Es geht um das gleichnamige Buch von Andreas Steinhöfel, der durch die Reihe Rico, Oskar und....ein erfolgreicher und bekannter Schriftsteller wurde. Jakob M. Erwa hat mit viel Einfühlung die Frage nach der Mitte der Welt als filmische Antwort formuliert. Natürlich ist die Mitte der Welt niemals identisch, sondern ändert sich für jeden und als Filmheld Phil (Louis Hofmann) seine alleinerziehende Mutter Glass danach fragt, antwortet die in Worten: „„Die Mitte der Welt ist für jeden woanders, je nachdem, wo man steht.“
Und Glass steht immer irgendwo anders. Als sie 18 Jahre alt war, kam sie schwanger aus den USA nach Deutschland und blieb hier. Phil ist nicht alleine, sondern hat seine Zwillingsschwester Dianne (Ada Philine Stappenbeck),mit der zusammen er das chaotische Leben der Mutter und ihrer wechselnden Männerbekanntschaften erlebt hat und nun 17jährig für normal hält, was um ihn herum passiert. Doch dann, als er von einem Feriencamp nach Hause kommt, ist das Dorf verwüstet. Seine Schwester verstummt der Mutter gegenüber, aber das alles ist nichts gegenüber dem Gefühl, das in ihm erwächst, als er den neuen Mitschüler Nicholas (Jannik Schümann) kennenlernt und sich in ihn verliebt. Auch die Gegenreden seiner guten Freundin Kat (Svenja Jung) kann daran nichts ändern: er ist schwul.

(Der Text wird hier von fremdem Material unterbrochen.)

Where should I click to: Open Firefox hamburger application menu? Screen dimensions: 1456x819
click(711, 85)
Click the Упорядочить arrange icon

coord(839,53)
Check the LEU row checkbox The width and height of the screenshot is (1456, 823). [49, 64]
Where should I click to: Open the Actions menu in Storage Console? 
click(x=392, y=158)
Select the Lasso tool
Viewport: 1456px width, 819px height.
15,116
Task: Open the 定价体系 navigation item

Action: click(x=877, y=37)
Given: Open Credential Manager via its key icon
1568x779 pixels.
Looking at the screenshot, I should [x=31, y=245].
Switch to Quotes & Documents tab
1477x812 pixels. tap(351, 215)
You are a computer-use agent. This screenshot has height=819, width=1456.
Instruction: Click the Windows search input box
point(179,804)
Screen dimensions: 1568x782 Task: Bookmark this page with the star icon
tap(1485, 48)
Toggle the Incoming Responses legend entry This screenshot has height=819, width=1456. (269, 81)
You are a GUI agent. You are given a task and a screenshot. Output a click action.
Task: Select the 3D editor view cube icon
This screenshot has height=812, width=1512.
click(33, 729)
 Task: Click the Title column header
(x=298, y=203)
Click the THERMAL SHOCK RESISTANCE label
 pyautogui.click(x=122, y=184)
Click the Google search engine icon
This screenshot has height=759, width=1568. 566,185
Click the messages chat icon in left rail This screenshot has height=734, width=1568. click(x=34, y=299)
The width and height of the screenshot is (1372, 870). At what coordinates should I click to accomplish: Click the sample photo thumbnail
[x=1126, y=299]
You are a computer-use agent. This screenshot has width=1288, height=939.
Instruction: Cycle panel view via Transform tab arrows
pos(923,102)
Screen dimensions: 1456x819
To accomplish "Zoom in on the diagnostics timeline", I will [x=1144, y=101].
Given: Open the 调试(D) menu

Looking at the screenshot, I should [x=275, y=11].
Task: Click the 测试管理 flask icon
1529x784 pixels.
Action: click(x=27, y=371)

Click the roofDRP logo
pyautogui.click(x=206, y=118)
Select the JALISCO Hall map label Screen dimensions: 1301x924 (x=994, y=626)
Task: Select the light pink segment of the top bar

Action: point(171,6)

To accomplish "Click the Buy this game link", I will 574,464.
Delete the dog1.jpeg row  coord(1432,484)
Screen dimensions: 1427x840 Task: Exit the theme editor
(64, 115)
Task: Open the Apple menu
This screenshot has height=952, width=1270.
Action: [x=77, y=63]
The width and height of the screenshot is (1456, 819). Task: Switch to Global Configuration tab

Doch, das ist kein Problem. Für niemanden. Leicht kommt daher, was andere in Schwierigkeiten stürzt. Doch Schwierigkeiten anderer Art folgen hier auch und es zeigt sich, daß das familiäre Leben nicht so locker ist, wie es schien. Und daß da im Inneren ein Geheimnis wuchert... Auf jeden Fall gelingt es dem Regisseur, die Situation des Jungen in wunderbaren Bilderfindungen wiederzugeben und uns mit dem siebten und achten Sinn zu begaben. Dann ist da noch der Gegenwärtige, also der Lebensabschnittsfährte der Mutter, der für eine Wirklichkeit einsteht und sich von den Abwehrgesten von Glass nicht abhalten läßt, Familie zu sein. Und wie war das mit der Mitte der Welt. Eben. Die ändert sich, aber Hauptsache, man selber hat sich dabei nicht verloren, sondern gefunden.